### What you have to do:
Copy every record that appears below, exactly as it stands.

————————

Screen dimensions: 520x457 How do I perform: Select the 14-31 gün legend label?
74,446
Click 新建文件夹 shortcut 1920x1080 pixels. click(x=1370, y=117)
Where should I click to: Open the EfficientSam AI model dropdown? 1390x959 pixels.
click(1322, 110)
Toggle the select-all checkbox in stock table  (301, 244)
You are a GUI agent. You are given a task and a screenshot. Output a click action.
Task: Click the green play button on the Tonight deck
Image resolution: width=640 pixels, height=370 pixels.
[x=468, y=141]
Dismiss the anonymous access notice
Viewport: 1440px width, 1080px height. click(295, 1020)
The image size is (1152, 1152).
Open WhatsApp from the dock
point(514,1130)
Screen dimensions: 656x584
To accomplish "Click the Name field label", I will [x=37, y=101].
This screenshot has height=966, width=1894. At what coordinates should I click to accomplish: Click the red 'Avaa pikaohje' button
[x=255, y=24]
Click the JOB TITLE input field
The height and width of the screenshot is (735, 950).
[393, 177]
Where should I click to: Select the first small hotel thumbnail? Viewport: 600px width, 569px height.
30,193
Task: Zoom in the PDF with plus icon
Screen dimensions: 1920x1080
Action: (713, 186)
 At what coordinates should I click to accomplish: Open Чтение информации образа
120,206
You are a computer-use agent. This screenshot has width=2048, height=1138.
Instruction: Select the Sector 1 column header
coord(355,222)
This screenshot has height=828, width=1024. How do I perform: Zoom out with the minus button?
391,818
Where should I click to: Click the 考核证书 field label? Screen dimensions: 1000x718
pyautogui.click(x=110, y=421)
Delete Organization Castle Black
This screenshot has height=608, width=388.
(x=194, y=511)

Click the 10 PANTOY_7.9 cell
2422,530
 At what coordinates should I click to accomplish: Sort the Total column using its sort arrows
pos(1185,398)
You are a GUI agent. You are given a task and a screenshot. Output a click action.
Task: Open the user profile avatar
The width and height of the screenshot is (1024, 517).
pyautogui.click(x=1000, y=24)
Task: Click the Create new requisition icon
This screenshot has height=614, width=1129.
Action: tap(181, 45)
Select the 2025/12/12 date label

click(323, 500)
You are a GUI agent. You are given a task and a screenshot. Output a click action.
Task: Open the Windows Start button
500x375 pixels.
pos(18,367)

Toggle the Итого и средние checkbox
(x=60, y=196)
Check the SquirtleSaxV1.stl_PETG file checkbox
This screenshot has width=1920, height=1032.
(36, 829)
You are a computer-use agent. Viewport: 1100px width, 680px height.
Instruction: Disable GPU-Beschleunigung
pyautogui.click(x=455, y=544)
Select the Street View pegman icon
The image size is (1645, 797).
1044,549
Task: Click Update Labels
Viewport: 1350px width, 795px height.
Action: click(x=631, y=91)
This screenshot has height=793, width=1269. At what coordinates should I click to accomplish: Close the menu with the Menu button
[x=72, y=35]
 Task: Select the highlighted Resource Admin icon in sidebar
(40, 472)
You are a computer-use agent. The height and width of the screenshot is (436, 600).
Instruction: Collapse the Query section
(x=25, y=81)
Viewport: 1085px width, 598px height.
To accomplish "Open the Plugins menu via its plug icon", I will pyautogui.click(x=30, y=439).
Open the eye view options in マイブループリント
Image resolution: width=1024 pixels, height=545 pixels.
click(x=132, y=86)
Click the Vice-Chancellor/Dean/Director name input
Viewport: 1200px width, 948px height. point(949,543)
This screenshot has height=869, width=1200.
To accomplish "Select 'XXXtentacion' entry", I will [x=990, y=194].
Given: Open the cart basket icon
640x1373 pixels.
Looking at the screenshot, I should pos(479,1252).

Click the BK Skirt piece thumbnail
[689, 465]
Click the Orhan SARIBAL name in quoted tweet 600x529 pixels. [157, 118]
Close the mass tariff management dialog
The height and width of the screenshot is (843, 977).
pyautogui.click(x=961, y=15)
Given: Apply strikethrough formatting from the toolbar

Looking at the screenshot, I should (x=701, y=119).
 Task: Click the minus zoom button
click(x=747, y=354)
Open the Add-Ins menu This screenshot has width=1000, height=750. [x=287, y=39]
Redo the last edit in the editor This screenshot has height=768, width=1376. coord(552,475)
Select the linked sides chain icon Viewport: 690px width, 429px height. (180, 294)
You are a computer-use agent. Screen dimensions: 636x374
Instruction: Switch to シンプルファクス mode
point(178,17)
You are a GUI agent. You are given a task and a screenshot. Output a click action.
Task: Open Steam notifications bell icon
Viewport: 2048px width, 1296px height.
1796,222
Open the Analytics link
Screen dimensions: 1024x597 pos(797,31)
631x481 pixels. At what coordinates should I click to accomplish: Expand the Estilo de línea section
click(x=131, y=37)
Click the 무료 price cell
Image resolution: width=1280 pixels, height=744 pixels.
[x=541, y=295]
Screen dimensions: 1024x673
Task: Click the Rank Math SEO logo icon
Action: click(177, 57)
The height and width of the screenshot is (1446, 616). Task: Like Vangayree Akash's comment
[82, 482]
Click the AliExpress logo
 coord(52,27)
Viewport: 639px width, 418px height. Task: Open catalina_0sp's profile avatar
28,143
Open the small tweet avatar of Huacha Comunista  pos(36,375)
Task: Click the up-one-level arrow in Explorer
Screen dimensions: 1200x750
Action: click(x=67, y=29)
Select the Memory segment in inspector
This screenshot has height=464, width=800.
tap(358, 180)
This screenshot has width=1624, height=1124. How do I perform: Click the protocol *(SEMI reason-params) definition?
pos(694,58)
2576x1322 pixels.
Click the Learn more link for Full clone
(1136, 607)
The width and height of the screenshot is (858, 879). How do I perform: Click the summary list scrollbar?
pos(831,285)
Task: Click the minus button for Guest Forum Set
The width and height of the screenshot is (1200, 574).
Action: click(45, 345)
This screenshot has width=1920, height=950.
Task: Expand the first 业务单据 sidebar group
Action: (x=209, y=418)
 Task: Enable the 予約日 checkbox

————————

### Result of the task:
Screen dimensions: 520x457 How do I perform: Select the 14-31 gün legend label?
74,446
Click 新建文件夹 shortcut 1920x1080 pixels. click(x=1370, y=117)
Where should I click to: Open the EfficientSam AI model dropdown? 1390x959 pixels.
click(1322, 110)
Toggle the select-all checkbox in stock table  (301, 244)
You are a GUI agent. You are given a task and a screenshot. Output a click action.
Task: Click the green play button on the Tonight deck
Image resolution: width=640 pixels, height=370 pixels.
[x=468, y=141]
Dismiss the anonymous access notice
Viewport: 1440px width, 1080px height. click(295, 1020)
The image size is (1152, 1152).
Open WhatsApp from the dock
point(514,1130)
Screen dimensions: 656x584
To accomplish "Click the Name field label", I will [x=37, y=101].
This screenshot has height=966, width=1894. At what coordinates should I click to accomplish: Click the red 'Avaa pikaohje' button
[x=255, y=24]
Click the JOB TITLE input field
The height and width of the screenshot is (735, 950).
[393, 177]
Where should I click to: Select the first small hotel thumbnail? Viewport: 600px width, 569px height.
30,193
Task: Zoom in the PDF with plus icon
Screen dimensions: 1920x1080
Action: (713, 186)
 At what coordinates should I click to accomplish: Open Чтение информации образа
120,206
You are a computer-use agent. This screenshot has width=2048, height=1138.
Instruction: Select the Sector 1 column header
coord(355,222)
This screenshot has height=828, width=1024. How do I perform: Zoom out with the minus button?
391,818
Where should I click to: Click the 考核证书 field label? Screen dimensions: 1000x718
pyautogui.click(x=110, y=421)
Delete Organization Castle Black
This screenshot has height=608, width=388.
(x=194, y=511)

Click the 10 PANTOY_7.9 cell
2422,530
 At what coordinates should I click to accomplish: Sort the Total column using its sort arrows
pos(1185,398)
You are a GUI agent. You are given a task and a screenshot. Output a click action.
Task: Open the user profile avatar
The width and height of the screenshot is (1024, 517).
pyautogui.click(x=1000, y=24)
Task: Click the Create new requisition icon
This screenshot has height=614, width=1129.
Action: tap(181, 45)
Select the 2025/12/12 date label

click(323, 500)
You are a GUI agent. You are given a task and a screenshot. Output a click action.
Task: Open the Windows Start button
500x375 pixels.
pos(18,367)

Toggle the Итого и средние checkbox
(x=60, y=196)
Check the SquirtleSaxV1.stl_PETG file checkbox
This screenshot has width=1920, height=1032.
(36, 829)
You are a computer-use agent. Viewport: 1100px width, 680px height.
Instruction: Disable GPU-Beschleunigung
pyautogui.click(x=455, y=544)
Select the Street View pegman icon
The image size is (1645, 797).
1044,549
Task: Click Update Labels
Viewport: 1350px width, 795px height.
Action: click(x=631, y=91)
This screenshot has height=793, width=1269. At what coordinates should I click to accomplish: Close the menu with the Menu button
[x=72, y=35]
 Task: Select the highlighted Resource Admin icon in sidebar
(40, 472)
You are a computer-use agent. The height and width of the screenshot is (436, 600).
Instruction: Collapse the Query section
(x=25, y=81)
Viewport: 1085px width, 598px height.
To accomplish "Open the Plugins menu via its plug icon", I will pyautogui.click(x=30, y=439).
Open the eye view options in マイブループリント
Image resolution: width=1024 pixels, height=545 pixels.
click(x=132, y=86)
Click the Vice-Chancellor/Dean/Director name input
Viewport: 1200px width, 948px height. point(949,543)
This screenshot has height=869, width=1200.
To accomplish "Select 'XXXtentacion' entry", I will [x=990, y=194].
Given: Open the cart basket icon
640x1373 pixels.
Looking at the screenshot, I should pos(479,1252).

Click the BK Skirt piece thumbnail
[689, 465]
Click the Orhan SARIBAL name in quoted tweet 600x529 pixels. [157, 118]
Close the mass tariff management dialog
The height and width of the screenshot is (843, 977).
pyautogui.click(x=961, y=15)
Given: Apply strikethrough formatting from the toolbar

Looking at the screenshot, I should (x=701, y=119).
 Task: Click the minus zoom button
click(x=747, y=354)
Open the Add-Ins menu This screenshot has width=1000, height=750. [x=287, y=39]
Redo the last edit in the editor This screenshot has height=768, width=1376. coord(552,475)
Select the linked sides chain icon Viewport: 690px width, 429px height. (180, 294)
You are a computer-use agent. Screen dimensions: 636x374
Instruction: Switch to シンプルファクス mode
point(178,17)
You are a GUI agent. You are given a task and a screenshot. Output a click action.
Task: Open Steam notifications bell icon
Viewport: 2048px width, 1296px height.
1796,222
Open the Analytics link
Screen dimensions: 1024x597 pos(797,31)
631x481 pixels. At what coordinates should I click to accomplish: Expand the Estilo de línea section
click(x=131, y=37)
Click the 무료 price cell
Image resolution: width=1280 pixels, height=744 pixels.
[x=541, y=295]
Screen dimensions: 1024x673
Task: Click the Rank Math SEO logo icon
Action: click(177, 57)
The height and width of the screenshot is (1446, 616). Task: Like Vangayree Akash's comment
[82, 482]
Click the AliExpress logo
 coord(52,27)
Viewport: 639px width, 418px height. Task: Open catalina_0sp's profile avatar
28,143
Open the small tweet avatar of Huacha Comunista  pos(36,375)
Task: Click the up-one-level arrow in Explorer
Screen dimensions: 1200x750
Action: click(x=67, y=29)
Select the Memory segment in inspector
This screenshot has height=464, width=800.
tap(358, 180)
This screenshot has width=1624, height=1124. How do I perform: Click the protocol *(SEMI reason-params) definition?
pos(694,58)
2576x1322 pixels.
Click the Learn more link for Full clone
(1136, 607)
The width and height of the screenshot is (858, 879). How do I perform: Click the summary list scrollbar?
pos(831,285)
Task: Click the minus button for Guest Forum Set
The width and height of the screenshot is (1200, 574).
Action: click(45, 345)
This screenshot has width=1920, height=950.
Task: Expand the first 业务单据 sidebar group
Action: (x=209, y=418)
 Task: Enable the 予約日 checkbox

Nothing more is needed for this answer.